If you are entering the nonprofit or advocacy space, build community before you build applause. Passion may ignite a mission, but strategy sustains it. Learn how funding works. Understand how to measure impact. Develop partnerships with intention.
At the same time, do not underestimate the power of your lived experience. Your story has value, but discipline gives it direction. I did not begin with every answer, but I committed to learning quickly, building structure, and leading with purpose. When your work is rooted in service and supported by strategy, recognition will follow.
What are the biggest challenges or opportunities in your field right now?
One of the greatest challenges in brain health advocacy is sustained visibility. Brain aneurysms are life-threatening, yet public awareness of warning signs and prevention remains inconsistent. Education often peaks during designated awareness months, but year-round engagement is still limited.

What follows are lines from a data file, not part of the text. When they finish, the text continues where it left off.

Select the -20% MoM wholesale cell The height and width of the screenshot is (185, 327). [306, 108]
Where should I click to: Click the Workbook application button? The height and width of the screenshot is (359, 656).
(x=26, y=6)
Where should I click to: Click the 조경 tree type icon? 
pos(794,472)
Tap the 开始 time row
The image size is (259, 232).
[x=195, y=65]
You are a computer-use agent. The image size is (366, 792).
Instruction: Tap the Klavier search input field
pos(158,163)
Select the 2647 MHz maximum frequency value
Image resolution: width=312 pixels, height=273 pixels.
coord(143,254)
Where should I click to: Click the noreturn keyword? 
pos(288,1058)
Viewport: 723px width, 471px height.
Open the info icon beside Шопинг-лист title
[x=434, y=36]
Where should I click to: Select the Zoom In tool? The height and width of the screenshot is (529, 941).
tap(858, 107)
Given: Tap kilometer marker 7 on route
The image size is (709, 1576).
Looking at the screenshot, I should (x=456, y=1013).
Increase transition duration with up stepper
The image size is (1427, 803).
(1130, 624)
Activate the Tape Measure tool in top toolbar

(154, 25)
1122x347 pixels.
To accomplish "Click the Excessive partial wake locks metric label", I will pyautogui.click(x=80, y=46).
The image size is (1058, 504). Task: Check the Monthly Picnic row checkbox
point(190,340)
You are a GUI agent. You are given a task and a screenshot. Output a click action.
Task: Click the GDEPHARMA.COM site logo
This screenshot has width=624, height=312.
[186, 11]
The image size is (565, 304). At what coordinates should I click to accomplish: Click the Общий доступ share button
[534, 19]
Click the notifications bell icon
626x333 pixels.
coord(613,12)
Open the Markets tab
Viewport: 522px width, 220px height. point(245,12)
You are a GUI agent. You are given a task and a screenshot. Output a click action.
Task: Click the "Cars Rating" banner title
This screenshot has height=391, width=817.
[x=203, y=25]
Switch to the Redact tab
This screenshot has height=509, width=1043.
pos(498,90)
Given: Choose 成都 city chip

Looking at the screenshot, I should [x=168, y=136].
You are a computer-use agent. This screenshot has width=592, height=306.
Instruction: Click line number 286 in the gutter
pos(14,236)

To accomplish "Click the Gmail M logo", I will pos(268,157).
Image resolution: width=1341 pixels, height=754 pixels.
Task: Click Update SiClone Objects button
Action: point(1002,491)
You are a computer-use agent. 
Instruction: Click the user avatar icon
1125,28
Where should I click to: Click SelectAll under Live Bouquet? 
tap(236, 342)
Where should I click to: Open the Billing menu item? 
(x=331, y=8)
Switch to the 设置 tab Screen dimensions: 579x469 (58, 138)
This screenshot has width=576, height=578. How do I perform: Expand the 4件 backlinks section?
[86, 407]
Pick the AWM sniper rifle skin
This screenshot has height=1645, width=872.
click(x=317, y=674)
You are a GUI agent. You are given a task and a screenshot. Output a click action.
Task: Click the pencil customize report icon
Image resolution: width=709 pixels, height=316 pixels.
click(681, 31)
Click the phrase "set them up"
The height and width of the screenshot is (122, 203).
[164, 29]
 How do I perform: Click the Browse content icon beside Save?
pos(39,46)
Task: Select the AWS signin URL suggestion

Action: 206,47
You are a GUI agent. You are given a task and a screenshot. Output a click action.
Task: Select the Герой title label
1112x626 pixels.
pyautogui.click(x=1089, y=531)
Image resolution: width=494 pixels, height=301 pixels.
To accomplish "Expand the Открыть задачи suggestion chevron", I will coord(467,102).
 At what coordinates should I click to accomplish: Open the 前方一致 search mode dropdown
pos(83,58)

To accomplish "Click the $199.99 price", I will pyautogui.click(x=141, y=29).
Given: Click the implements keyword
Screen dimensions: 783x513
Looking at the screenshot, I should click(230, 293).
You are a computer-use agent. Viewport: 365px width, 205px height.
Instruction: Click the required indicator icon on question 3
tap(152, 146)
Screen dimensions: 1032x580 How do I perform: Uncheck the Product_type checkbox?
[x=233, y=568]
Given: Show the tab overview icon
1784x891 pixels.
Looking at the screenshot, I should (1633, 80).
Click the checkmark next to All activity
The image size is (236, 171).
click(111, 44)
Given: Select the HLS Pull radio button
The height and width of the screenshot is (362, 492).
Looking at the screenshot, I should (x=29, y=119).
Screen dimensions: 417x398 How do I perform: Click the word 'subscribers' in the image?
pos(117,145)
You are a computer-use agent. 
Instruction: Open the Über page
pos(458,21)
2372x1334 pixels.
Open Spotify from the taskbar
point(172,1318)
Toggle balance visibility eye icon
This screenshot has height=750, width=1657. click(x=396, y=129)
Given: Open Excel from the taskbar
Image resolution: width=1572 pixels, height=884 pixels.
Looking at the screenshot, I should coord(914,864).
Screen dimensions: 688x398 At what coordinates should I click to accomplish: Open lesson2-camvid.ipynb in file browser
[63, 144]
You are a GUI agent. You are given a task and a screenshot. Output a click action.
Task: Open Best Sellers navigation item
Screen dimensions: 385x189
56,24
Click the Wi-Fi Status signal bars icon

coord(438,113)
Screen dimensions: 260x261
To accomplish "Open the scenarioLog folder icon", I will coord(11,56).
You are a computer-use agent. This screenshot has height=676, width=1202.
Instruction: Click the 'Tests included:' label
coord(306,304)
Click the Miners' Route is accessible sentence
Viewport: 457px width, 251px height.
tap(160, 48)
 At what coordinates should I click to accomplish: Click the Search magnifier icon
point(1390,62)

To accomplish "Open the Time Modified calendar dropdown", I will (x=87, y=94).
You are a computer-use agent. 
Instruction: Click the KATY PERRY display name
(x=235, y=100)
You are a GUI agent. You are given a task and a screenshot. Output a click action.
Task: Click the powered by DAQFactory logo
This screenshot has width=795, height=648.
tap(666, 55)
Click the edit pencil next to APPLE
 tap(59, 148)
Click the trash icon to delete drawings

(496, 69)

There is also an equity gap. Underserved communities, particularly Black communities, often experience disparities in access to health education and early intervention. When awareness is not culturally responsive or accessible, preventable outcomes increase.
The opportunity lies in transforming awareness from a moment into a movement. Brain health must become part of everyday conversations in schools, workplaces, faith communities, and public institutions. The future of this field depends on embedding prevention into the fabric of community life, not limiting it to crisis response.
What values are most important to you in your work and personal life?
The values that guide both my work and personal life are awareness, integrity, equity, and service. Awareness is not simply recognition. It is empowerment. I believe families deserve access to life-saving information before a crisis occurs.
Equity means ensuring that prevention resources are not limited by geography, income, or visibility. Integrity means operating with transparency, accountability, and measurable impact. Service means building with intention so that no other family experiences preventable loss due to a lack of awareness.
Turning grief into purpose shaped this mission, but discipline and community sustain it.